Friday, June 15th, 2012
A new paper (just published online in Child Development) reports that kids who are obese have lower math scores over a 6-year period. Here are the essentials.
Why is this study important? It focused on over 6,000 kids, tracking them from entry into kindergarten through 5th grade. Data were collected from kids, parents, and teachers. Math performance was assessed directly via testing. These are all strengths that improve confidence in the results.
What did they find? They focused on 3 groups of kids: 1) a group that was obese at entry into kindergarten; 2) a group that became obese over time; and 3) a group that was never classified as obese. Both the obese group and the group they became obese showed lower math performance over time – at 1st, 3rd, and 5th grades. These results held up after accounting for a number of other factors (individual and family) that could have contributed to the results.
Why would obesity influence math performance? The study also examined other factors that were shown to help explain the results. Especially important were concurrent emotional problems (internalizing symptoms) in the obese group and the group that became obese. These early signs of symptoms of depression and anxiety are known to impact academic performance, and it may be that the kids with weight issues become more withdrawn in the classroom. This was especially evident for girls, as they were also reported to show lower levels of interpersonal skills in school – which again partly explained the link between childhood obesity and lower math performance.

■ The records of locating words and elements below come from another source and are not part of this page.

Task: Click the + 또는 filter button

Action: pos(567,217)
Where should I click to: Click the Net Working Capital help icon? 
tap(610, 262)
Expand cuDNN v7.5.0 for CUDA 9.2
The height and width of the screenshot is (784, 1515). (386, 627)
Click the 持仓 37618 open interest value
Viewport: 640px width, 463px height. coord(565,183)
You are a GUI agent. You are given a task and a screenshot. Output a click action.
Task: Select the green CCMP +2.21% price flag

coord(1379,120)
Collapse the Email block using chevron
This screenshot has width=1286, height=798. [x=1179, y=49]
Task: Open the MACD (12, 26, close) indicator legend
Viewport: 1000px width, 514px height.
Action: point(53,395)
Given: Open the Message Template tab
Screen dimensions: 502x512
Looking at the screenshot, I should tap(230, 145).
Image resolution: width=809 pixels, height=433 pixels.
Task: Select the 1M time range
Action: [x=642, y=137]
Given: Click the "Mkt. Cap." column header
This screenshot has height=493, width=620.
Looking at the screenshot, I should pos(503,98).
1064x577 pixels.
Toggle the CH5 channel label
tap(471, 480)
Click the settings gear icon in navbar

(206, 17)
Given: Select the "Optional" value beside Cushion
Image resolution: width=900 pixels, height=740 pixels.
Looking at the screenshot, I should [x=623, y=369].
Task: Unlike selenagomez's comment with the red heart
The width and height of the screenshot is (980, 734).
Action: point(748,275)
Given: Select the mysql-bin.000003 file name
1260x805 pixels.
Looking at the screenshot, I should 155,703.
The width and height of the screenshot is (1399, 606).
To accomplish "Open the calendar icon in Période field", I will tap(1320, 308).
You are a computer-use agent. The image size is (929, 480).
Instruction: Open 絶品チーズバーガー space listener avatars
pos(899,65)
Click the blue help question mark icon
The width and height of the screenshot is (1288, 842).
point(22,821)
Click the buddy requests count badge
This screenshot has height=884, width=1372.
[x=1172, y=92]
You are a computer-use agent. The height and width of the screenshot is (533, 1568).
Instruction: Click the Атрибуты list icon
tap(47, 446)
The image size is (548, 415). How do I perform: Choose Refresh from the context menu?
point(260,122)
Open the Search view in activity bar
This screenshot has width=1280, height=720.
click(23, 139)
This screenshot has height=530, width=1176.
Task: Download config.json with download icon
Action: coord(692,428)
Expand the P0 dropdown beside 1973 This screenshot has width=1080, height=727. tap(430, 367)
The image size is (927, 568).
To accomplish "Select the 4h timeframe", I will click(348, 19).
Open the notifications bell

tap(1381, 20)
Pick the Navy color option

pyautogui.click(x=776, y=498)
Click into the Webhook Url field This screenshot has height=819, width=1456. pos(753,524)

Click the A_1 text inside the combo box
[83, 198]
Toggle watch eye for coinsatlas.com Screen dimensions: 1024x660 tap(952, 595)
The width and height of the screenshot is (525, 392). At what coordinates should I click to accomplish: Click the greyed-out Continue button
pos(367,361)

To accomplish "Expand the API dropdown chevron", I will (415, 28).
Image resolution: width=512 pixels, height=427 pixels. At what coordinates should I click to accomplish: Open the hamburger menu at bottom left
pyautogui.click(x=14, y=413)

What’s the take-home message? Childhood obesity is known to carry a number of health risks that increase in the school years. Some studies – including this new one – suggest that it impacts kids’ academic and emotional functioning. The chain of events may be that as kids who suffer from obesity become more socially and emotionally withdrawn over time, this also leads to less engagement in the classroom. This is not the first study to observe a link between childhood obesity and academic performance, so it’s beginning to look like this may be a real phenomenon. Other factors – not considered in this study – may also be important. For example, the authors of the paper speculate that sleep problems may play a role as well, as they are linked with both obesity and academic performance. What’s troubling here is that the effects are observed during such critical learning years – from kindergarten through 5th grade. Children who suffer from obesity not only need intervention in order to prevent long-term health problems – it may be that they could profit from emotional support to help ensure that they stay engaged both socially and academically in school.